To be done
**1)** Repeat word for word the passage of the Local Food Friday text that runs from "We came for" up to and including "are still alive.".
**2)** Answer these questions using the Local Food Friday text:
(a) How many volunteers make up a team that prepares the lunch?
(b) Which market comes the day before the lunch day?
(c) What was the writer's first "dumpstered" dish, and where was it retrieved from?
* begin Reading text *
We came for the fuel, and after a few sharp detours, found ourselves intact because of all the divisions along the way. When fuel production was down, design-build was booming when design-build was soft, our research and analytics would sometimes carry the day. We’ve diverged. We’ve held on. We’ve innovated. And we feel that our accidental diversification is rather the way things occur in nature, and that it is a critical reason we are still alive.
ON ANY GIVEN FRIDAY a visitor to the plant who happened by at noon would hear the dinner bell ring and would be invited to stay for lunch.
Lunch would be prepared by a team of three to five volunteers who would have banded together throughout the week to put on an amazing spread for fifty to sixty enthusiastic eaters.
The food tends to come from across the street. Or sometimes from the other side of town. It has become an over-the-top study in excess, where giant platters of Eliza’s sausage, or slabs of mahimahi caught by Jacques and his kids are passed about by the meat eaters, while exquisite dishes of homemade tempeh and seitan are relished by the vegans in our midst.
We chose Friday as the lunch day because it was the day after the Pittsboro farmers market, and we wanted to ensure that the volunteer teams could avail themselves of local food.
But hyper-localism soon kicked in, and people started labeling where each ingredient came from, leading to snide remarks like, “These are remarkable new potatoes, Matt, where did you get them?”
“Doug grew them. They came from 100 yards from the kitchen.”
“Nice. What’s with the far-away ketchup?”
Peer pressure, and sport, and conviviality have descended on “Local Food Friday,” and it has become a durable institution on our project. Surely there are potlucks over at Oilseed Community, and on the bend in the Moncure Road, and there are a myriad of “family” dinners across project, where people persistently dine together without being “family” at all, but Local Food Friday is one place where almost all of us gather once a week.
Those who participate go through considerable effort to collect and prepare enough food for fifty, and then eat every Friday for free for eight or nine weeks after that. Teams form, people float from team to team based on food they procure, teams break up and reform, and it moves along.
Because there are humans involved, frictions arise. One challenge was the arrival of the “dumpster divers.” Those enthusiastic eaters who rummage through the food waste of area grocery stores, and provided their treasures to the rest of us. My first “dumpstered” dish was lamb that had been retrieved from behind a Trader Joes, and I remember marveling at how such an exquisite meal could have emerged from the largess of the machine.
Local eaters from across the project gather for Local Food Friday lunch.
* end Reading text *
* begin Provided material *
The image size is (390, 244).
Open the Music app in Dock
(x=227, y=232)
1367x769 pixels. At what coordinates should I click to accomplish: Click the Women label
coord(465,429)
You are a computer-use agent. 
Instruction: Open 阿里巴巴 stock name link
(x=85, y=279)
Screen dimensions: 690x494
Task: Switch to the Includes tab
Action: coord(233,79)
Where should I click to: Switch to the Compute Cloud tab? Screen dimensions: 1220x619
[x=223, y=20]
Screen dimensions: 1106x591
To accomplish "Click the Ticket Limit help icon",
* end Provided material *
* begin Provided material *
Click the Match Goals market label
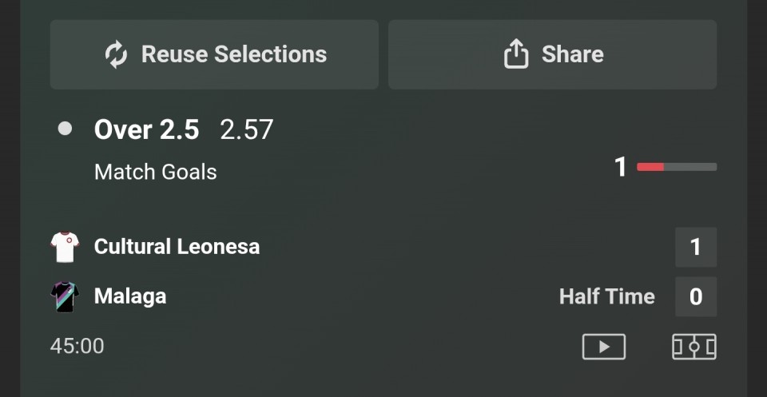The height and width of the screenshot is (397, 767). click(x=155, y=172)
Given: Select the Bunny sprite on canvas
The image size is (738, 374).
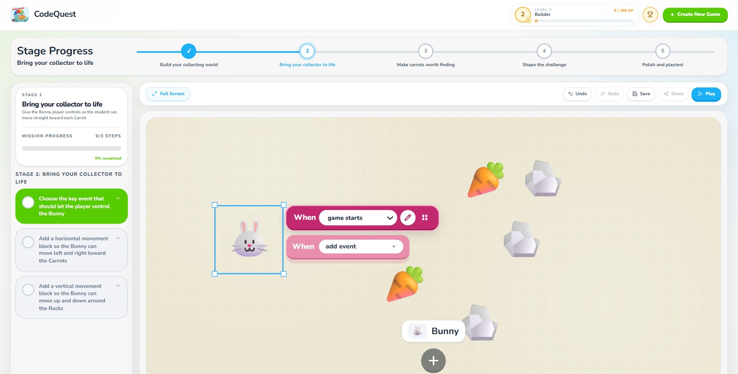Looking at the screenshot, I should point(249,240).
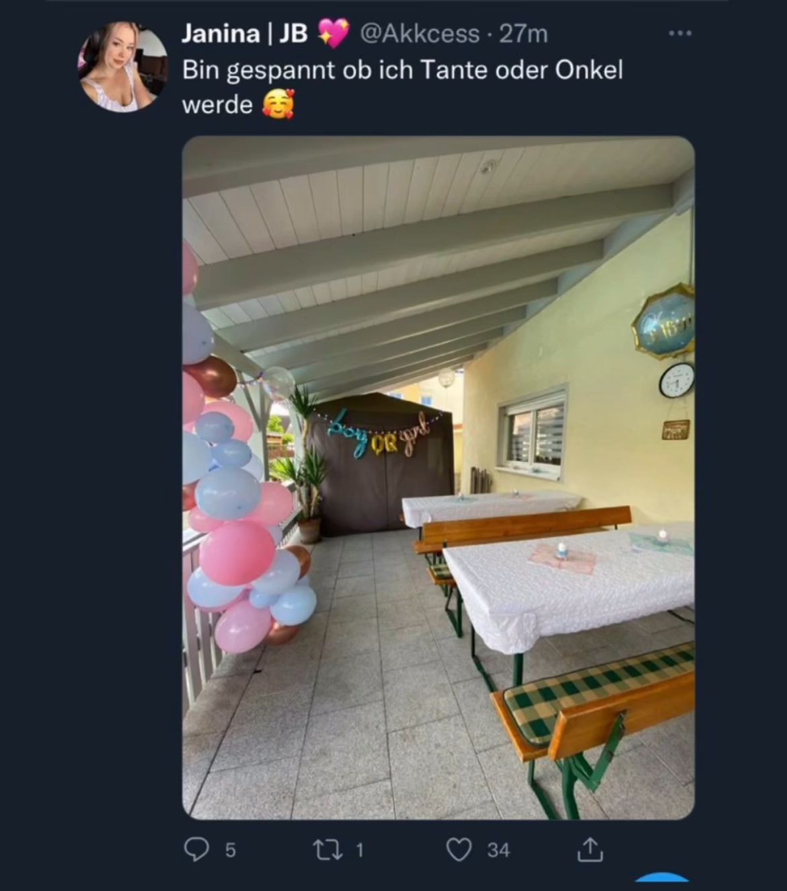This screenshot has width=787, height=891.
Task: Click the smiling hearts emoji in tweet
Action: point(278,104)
* end Provided material *
Expected outputs
**1)**
We came for the fuel, and after a few sharp detours, found ourselves intact because of all the divisions along the way. When fuel production was down, design-build was booming when design-build was soft, our research and analytics would sometimes carry the day. We’ve diverged. We’ve held on. We’ve innovated. And we feel that our accidental diversification is rather the way things occur in nature, and that it is a critical reason we are still alive.

**2)**
(a) Three to five volunteers.
(b) The Pittsboro farmers market.
(c) Lamb, retrieved from behind a Trader Joes.